Chapter 11

By dint of long training, Ethel’s waist had, by the time war broke out in 1939, been gradually reduced to 13 inches (33 cm). Will believed that if they had been able to continue with Mrs. Kayne for a few more years, Ethel could have become even smaller, but wartime shortages prevented further progress. Clothing was rationed and corsets could not be made to measure without a doctor’s prescription. Fabrics strong enough to stand the strain of extreme tight lacing disappeared, and steel to make stays and front busks was not available.

Mrs. Kayne wrote that she had to cease operations and would contact her clients after the war, so when Ethel’s corsets wore out, they could not be replaced. Mrs. Kayne never wrote as she had promised, and Will’s postwar letter to her was returned as nondeliverable.
Years later Will learned that she had survived the war and moved near Plymouth, that it was her husband who designed the corsets and wrote the booklets, and that the steel corset cover she was shown wearing in one booklet had gone to a corset maker in London, where Will saw it.

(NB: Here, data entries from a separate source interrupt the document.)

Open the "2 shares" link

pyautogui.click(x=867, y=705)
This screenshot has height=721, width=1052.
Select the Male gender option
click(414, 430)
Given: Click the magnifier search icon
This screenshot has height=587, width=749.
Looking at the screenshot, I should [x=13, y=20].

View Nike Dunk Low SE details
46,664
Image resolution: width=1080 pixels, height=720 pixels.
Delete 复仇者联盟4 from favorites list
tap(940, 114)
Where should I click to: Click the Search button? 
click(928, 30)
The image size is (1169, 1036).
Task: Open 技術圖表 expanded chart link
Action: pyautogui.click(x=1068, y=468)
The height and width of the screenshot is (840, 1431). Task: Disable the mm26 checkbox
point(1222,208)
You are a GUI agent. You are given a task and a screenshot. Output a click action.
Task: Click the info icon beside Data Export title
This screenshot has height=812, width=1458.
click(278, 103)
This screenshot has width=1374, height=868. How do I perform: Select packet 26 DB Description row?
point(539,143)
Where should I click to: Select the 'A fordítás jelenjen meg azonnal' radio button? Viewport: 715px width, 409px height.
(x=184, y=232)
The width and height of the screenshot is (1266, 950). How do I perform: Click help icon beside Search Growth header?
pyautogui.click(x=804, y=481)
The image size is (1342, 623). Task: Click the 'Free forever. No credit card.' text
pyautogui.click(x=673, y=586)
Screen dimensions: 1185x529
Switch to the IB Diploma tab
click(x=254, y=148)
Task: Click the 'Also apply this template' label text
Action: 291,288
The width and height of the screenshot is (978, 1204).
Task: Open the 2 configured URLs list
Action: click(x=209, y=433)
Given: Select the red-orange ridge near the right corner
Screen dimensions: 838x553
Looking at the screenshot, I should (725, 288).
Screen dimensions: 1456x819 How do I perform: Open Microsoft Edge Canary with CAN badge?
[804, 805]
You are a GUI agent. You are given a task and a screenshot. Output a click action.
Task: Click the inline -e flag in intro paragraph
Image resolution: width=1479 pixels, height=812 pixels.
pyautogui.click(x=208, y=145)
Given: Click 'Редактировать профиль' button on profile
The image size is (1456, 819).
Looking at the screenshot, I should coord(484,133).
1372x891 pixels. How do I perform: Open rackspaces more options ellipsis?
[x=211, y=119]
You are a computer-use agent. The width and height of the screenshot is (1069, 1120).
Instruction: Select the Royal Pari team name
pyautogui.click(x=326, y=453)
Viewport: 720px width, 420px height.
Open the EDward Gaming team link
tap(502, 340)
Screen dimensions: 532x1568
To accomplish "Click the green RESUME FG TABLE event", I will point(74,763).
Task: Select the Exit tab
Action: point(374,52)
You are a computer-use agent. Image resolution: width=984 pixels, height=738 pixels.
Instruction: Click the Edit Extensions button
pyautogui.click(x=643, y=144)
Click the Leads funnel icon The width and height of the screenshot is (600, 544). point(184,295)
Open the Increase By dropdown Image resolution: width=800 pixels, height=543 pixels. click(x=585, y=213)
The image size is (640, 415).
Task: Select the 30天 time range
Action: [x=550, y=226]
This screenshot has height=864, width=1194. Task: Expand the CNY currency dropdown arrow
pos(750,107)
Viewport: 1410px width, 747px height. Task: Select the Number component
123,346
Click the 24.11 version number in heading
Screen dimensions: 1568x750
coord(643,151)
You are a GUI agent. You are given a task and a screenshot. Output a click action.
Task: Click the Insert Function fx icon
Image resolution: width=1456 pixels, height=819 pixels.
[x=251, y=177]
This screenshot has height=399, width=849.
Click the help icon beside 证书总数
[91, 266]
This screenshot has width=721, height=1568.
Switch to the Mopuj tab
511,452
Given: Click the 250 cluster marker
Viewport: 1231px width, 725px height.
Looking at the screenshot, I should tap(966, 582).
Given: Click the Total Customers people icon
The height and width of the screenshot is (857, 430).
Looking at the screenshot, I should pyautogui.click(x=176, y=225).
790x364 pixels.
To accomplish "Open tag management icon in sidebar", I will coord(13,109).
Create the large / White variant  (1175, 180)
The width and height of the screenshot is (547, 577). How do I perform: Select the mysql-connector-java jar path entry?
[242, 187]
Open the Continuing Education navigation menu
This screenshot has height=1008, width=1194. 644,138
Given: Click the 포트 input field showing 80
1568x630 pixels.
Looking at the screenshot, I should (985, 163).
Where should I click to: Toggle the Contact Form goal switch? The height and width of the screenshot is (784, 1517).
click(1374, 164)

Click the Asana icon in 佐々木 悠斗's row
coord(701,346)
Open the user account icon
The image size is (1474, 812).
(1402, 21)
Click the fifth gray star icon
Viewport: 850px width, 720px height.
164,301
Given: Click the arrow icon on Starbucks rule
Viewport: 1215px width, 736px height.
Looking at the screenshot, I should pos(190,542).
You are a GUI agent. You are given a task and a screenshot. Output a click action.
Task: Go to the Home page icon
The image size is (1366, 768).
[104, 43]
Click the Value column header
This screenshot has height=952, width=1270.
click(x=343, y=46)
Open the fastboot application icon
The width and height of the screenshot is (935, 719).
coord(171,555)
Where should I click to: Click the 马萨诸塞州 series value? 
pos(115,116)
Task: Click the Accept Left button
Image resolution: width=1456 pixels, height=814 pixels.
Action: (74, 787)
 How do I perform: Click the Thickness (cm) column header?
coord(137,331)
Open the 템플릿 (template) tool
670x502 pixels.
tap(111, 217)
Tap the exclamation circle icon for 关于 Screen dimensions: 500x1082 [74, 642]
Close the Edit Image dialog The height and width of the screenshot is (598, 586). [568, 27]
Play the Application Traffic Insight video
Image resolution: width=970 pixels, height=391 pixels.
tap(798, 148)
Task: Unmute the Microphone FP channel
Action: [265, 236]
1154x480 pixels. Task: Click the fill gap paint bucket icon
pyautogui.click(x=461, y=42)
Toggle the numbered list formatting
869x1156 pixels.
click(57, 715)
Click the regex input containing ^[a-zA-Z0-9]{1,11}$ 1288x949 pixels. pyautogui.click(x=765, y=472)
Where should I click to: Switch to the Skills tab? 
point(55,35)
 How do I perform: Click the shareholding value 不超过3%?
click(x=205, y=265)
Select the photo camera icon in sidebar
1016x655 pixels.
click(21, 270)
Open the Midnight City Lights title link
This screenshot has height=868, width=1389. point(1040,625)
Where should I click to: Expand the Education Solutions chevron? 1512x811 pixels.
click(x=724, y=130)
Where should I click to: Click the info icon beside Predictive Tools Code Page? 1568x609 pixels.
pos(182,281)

Will regretted that during the 1940s they weren’t able to continue reducing Ethel’s waist. He believed that because Ethel was still young, she had not reached her limit at 13 inches, and further reduction was possible. Another regret was that she had not started training at 13 or 14 years of age. He believed that then her waist could have been given a nice long taper from the smallest possible waist up to a high full bosom. Because Ethel started in her twenties and got down to 13 inches in ten years, Will believed that if she had started at a younger age and been given the full treatment, she could have gone below 13 inches (33 cm). She had reached that size by long and patient training, proceeding in small steps and retaining whatever had been achieved.
Ethel’s tight lacing never caused any serious illness; her health was better after she took up tight lacing than before. Ethel was able, despite being always laced tightly, to do almost everything anyone else could do. In the early days she rode a bicycle and later a light motorcycle.

Ethel did all sorts of work in their half-acre garden, digging, hoeing, weeding, and operating a motorized plough, and when they built an astronomical observatory, Ethel mixed concrete. She has had no problems with indigestion or fainting and never needed to diet. Her appetite was excellent and often she often surprised restaurant waiters by how much she could eat despite her minuscule waist.
Ethel was not interested in tattooing, but she did go twice to a well known tattooist, Mr. Burchett in London near Waterloo Station, to have permanent coloring added to her cheeks and lips.